We live in an era where massive amounts of data collected by satellites, weather stations, ocean buoys, and other sensors is freely available to everyone. This includes atmospheric measurements, temperature, humidity, rainfall, sea surface temperature, wave height, and countless other parameters. By analyzing this raw data, we can gain valuable insights into our planet’s condition and processes. These insights allow us to make better decisions and create a better future.
But before any of that, we first need to learn how to analyze. Extracting insights from these large datasets is a very involved process. Traditionally, you would install a large, often expensive, GIS software package. Then you would need to learn to navigate a complex interface, searching for the right tools hidden in layers of menus.

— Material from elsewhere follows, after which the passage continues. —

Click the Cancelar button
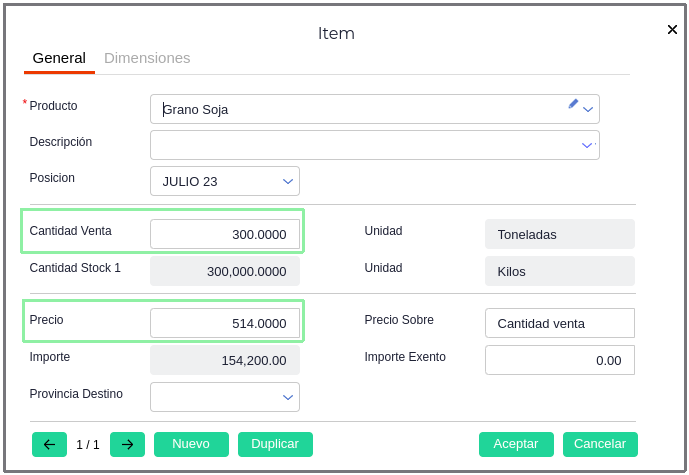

In this article, we are going to try a simpler approach. We are going to use Python – a programming language – to process the dataset.
Using Python might sound more complicated than using a graphical interface. But there are many advantages to this approach:
- Python is freely accessible, especially through services like Google Colab. So, you can easily follow along without doing extensive setup and it won’t cost you any money.
- Instead of hunting through menus, we can describe our process directly in code.
- The code becomes a history of our analysis – any point of which we can edit, rerun, and build upon.
- Learning Python gives you transferable skills you can use in any data or GIS workflow.
- GIS software itself uses Python under the hood so, you’ll also learn how these complex software suites work.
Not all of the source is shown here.